"Doug " <firstname.lastname@example.org> wrote in message <email@example.com>... > OK, I've answered my own question, and the answer is a boundary M-file. > > Though wbound makes a boundary M-file that is based on a simple formula, in exactly the same format as a boundary condition matrix, it's possible to write your own boundary M-file *any way you like*. As long as it takes (p,e,u,time) as inputs and returns [q,g,h,r] as outputs, it works fine with assempde. You just pass the filename of the boundary M-file as the first argument to assempde. So I've written a boundary M-file that takes the necessary inputs (p,e,u,time) but ignores them, instead constructing [q,g,h,r] from my measurements. And it works. Reading the help file for pdebound over and over was the key! > > Bruno, I'm still not following your argument that Neumann boundary conditions can't work. I understand that they leave room for an arbitrary constant of integration, but that's OK for me, because in my application, the solution to Poisson's equation is a stream function. My real interest is its gradient, for which the constant of integration is irrelevant. You seem to be concerned about the fact that the nodes are discrete points, but so are my measurements, and so is every numerical grid; again I don't understand.
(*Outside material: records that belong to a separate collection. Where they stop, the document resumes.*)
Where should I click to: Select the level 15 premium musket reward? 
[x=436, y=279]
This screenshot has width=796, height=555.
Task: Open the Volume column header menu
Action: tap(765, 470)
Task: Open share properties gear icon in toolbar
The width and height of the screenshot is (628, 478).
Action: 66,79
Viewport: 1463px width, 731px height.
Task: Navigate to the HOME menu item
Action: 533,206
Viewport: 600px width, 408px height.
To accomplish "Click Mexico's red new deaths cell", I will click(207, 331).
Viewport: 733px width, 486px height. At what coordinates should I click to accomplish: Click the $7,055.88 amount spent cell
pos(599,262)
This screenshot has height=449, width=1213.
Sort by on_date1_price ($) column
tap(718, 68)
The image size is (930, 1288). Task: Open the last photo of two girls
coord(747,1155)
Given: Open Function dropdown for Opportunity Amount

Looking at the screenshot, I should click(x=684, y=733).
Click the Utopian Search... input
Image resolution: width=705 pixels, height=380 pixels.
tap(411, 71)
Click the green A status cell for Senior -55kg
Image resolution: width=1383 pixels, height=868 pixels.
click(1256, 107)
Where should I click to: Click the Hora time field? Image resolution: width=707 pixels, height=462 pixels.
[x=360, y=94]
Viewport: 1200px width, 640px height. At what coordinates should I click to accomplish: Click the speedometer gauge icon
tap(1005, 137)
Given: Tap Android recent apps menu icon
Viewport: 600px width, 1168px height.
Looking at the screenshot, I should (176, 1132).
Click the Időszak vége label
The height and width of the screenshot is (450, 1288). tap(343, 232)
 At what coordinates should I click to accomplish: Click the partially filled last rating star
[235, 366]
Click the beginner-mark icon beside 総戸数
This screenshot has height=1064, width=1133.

In case we're still talking about two different things, here's what I mean by Neumann boundary conditions: > http://en.wikipedia.org/wiki/Neumann_boundary_condition > http://mathworld.wolfram.com/BoundaryConditions.html
You never get the right convergence property with *point-wise* Neumann condition, i.e., your PDE is ill posed; from that you might get all nasty stuff, and the numerical solution might be very far from the true solution, whatever it is.
But nevermind, nobody never get the sense why we bother to define all these Sobolev space anyway, it is not just for fun.